The existing FAENet data loader is fully compatible with this augmented dataset. Here's how it works:

1. The `EnhancedSlabDataset` class loads the CSV file with all columns, including the newly added "flipped" column.
2. During training, only columns listed in `target_properties` (like "WF_top" and "WF_bottom") are used as model inputs/outputs.
3. Other columns like "flipped" are ignored during model training but remain in the dataset.
4. The "flipped" column serves as metadata indicating which entries are original vs. augmented.

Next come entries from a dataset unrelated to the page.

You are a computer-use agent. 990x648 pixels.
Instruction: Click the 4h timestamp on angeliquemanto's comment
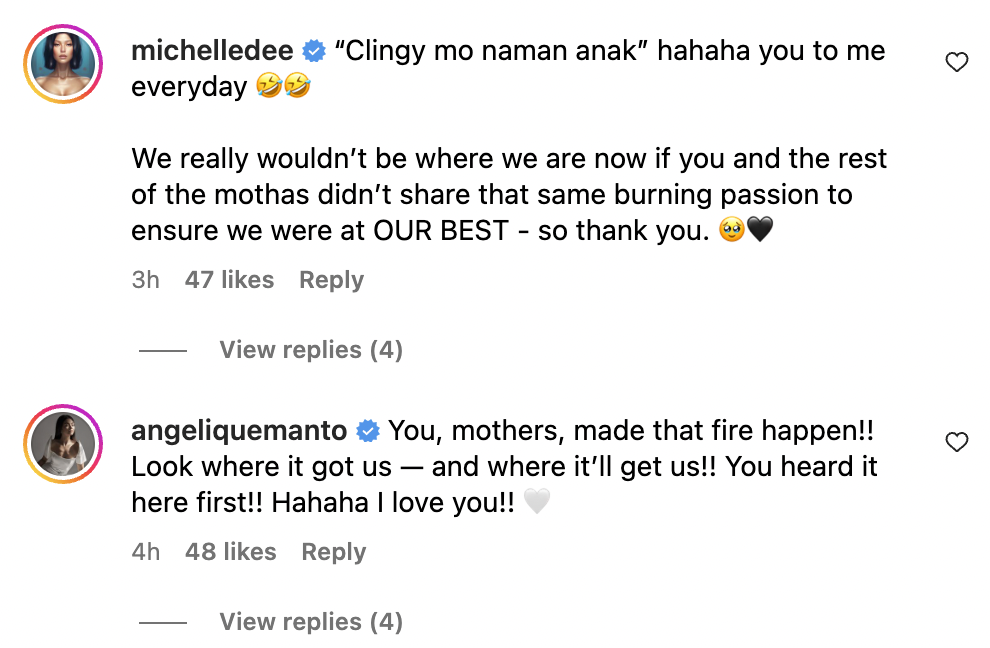146,551
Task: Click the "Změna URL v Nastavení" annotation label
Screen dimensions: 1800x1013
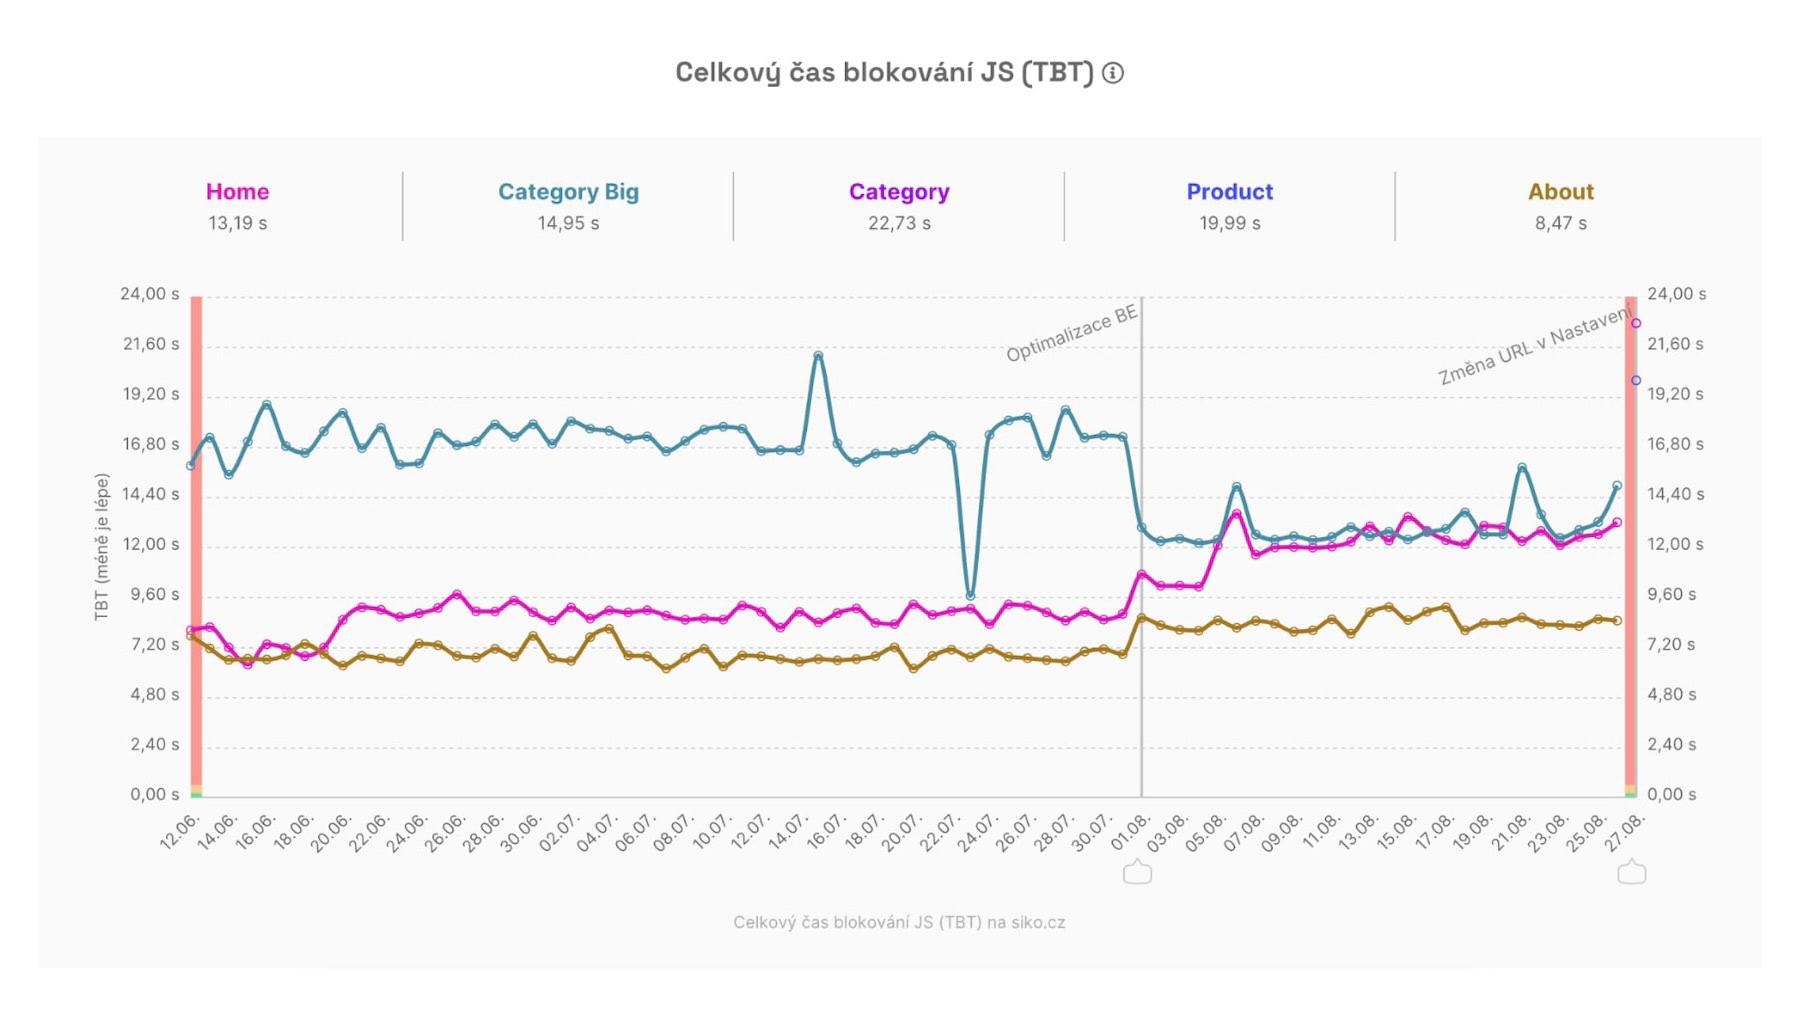Action: [1534, 347]
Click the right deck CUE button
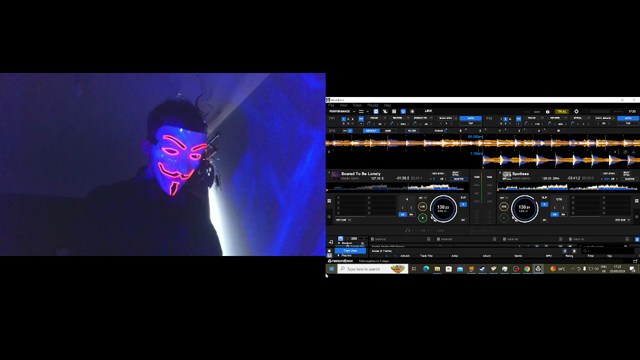 click(x=504, y=207)
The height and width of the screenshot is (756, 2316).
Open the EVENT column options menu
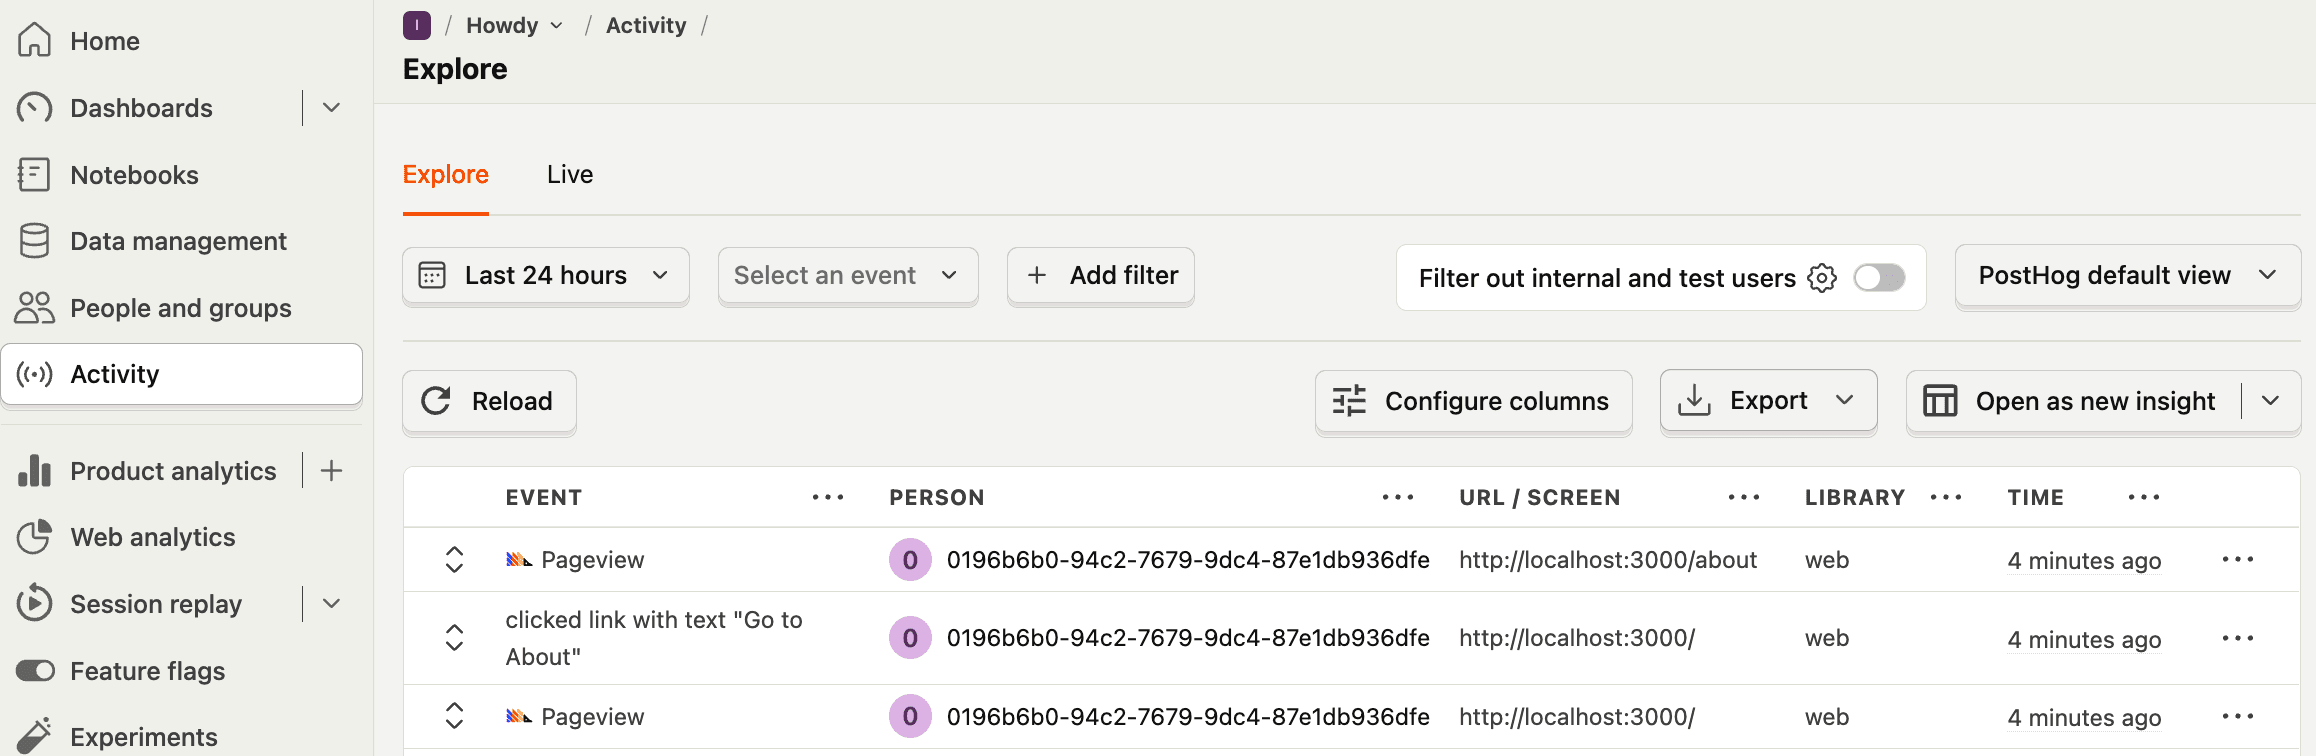coord(828,498)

To use this augmented dataset for training, simply point the data_path to the new CSV file:

```bash
python -m faenet.train --data_path=./processed_data/augmented_DFT_data.csv --structure_col=slab --target_properties=[WF_top,WF_bottom] --frame_averaging=3D
```

## Conclusion

The data augmentation is complete! We've:
1. Identified all asymmetric slabs (sym_vac=False)
2. Created flipped versions of these slabs
3. Swapped their top and bottom workfunctions
4. Marked them as "flipped" in a new column
5. Saved the augmented dataset

This augmentation should help improve training by providing more data and enhancing the model's ability to learn the relationship between structure and properties.